Selice (Szelőce, formerly Sókszelőce; Seleuch) is a village and municipality in Šaľa District, in the Nitra Region of south-west Slovakia.

==History==
In historical records the village was first mentioned in 1078. In the 16th century, it was destroyed by Ottoman Turks. After the Habsburg monarchy collapse in November 1918, Czechoslovak troops occupied the area, later acknowledged internationally by the Treaty of Trianon. Between 1938 and 1945 Selice nad Dunajom once more became part of Miklós Horthy's Hungary through the First Vienna Award. From 1945 until the Velvet Divorce, it was part of Czechoslovakia. Since then it has been part of Slovakia. In 1946, the separate (and larger) village of Šók (Slovak; Sók or Magyarsók in Hungarian, Šóka in Romani) became part of Selice.

== Population ==

It has a population of  people (31 December ).
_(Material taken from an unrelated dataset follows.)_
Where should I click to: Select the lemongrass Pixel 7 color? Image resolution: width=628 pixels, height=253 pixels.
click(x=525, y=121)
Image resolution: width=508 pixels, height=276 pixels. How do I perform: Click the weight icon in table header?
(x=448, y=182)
Population statistic (10 years)
| Year | 1995 | 2005 | 2015 | 2025 |
|---|---|---|---|---|
| Count | 2828 | 2925 | 2833 | 2857 |
| Difference |  | +3.42% | −3.14% | +0.84% |

Population statistic
| Year | 2024 | 2025 |
|---|---|---|
| Count | 2846 | 2857 |
| Difference |  | +0.38% |

=== Ethnicity ===

Census 2021 (1+ %)
| Ethnicity | Number | Fraction |
| Slovak | 1507 | 52.47% |
| Hungarian | 1104 | 38.44% |
| Not found out | 378 | 13.16% |
| Romani | 260 | 9.05% |
| Total | 2872 |

=== Religion ===

According to the 2011 census, the municipality had 2,859 inhabitants. 1,416 of inhabitants were Hungarians, 1,241 Slovaks, 107 Roma, 18 Czechs and 77 others and unspecified.

In a 2001 census, 59% (1682) of the inhabitants claimed Hungarian ethnicity, 36% (1011) Slovak ethnicity and 4% (108) Romani (Gypsy) ethnicity.
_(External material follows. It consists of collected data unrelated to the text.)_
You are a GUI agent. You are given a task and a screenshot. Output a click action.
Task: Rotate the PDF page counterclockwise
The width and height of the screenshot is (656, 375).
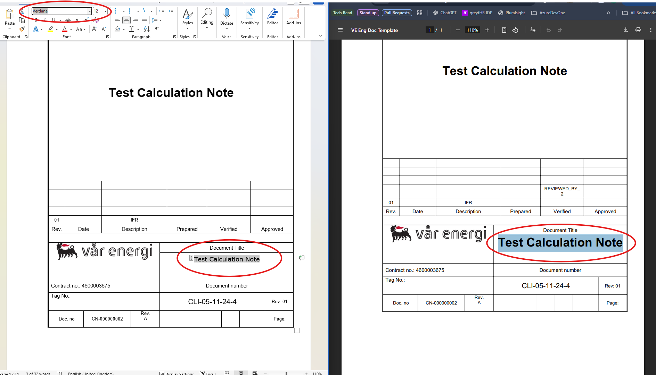515,30
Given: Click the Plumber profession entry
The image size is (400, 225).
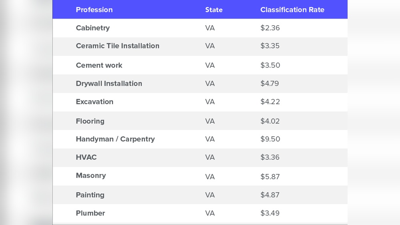Looking at the screenshot, I should [90, 213].
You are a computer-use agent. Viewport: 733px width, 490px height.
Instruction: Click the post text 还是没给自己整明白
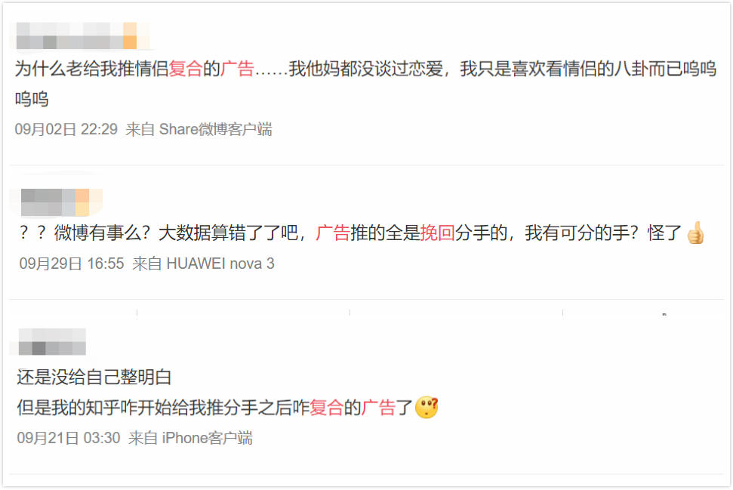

In a 1991 census, the numbers were 75% (2079), 21% (565) and 3% (83), respectively. The main reason behind the apparent decrease in the number of ethnic Hungarians is the fact that most Roma, who in fact represented 52% (1479) of the village population in 2005, claimed Slovak or Hungarian ethnicity. According to a 1968 census, there were 787 ‘citizens of Gypsy origin’ in Selice.

Census 2021 (1+ %)
| Religion | Number | Fraction |
| Roman Catholic Church | 1772 | 61.7% |
| None | 486 | 16.92% |
| Not found out | 347 | 12.08% |
| Calvinist Church | 169 | 5.88% |
| Evangelical Church | 32 | 1.11% |
| Total | 2872 |

==Facilities==
The village has a public library and a gymnasium.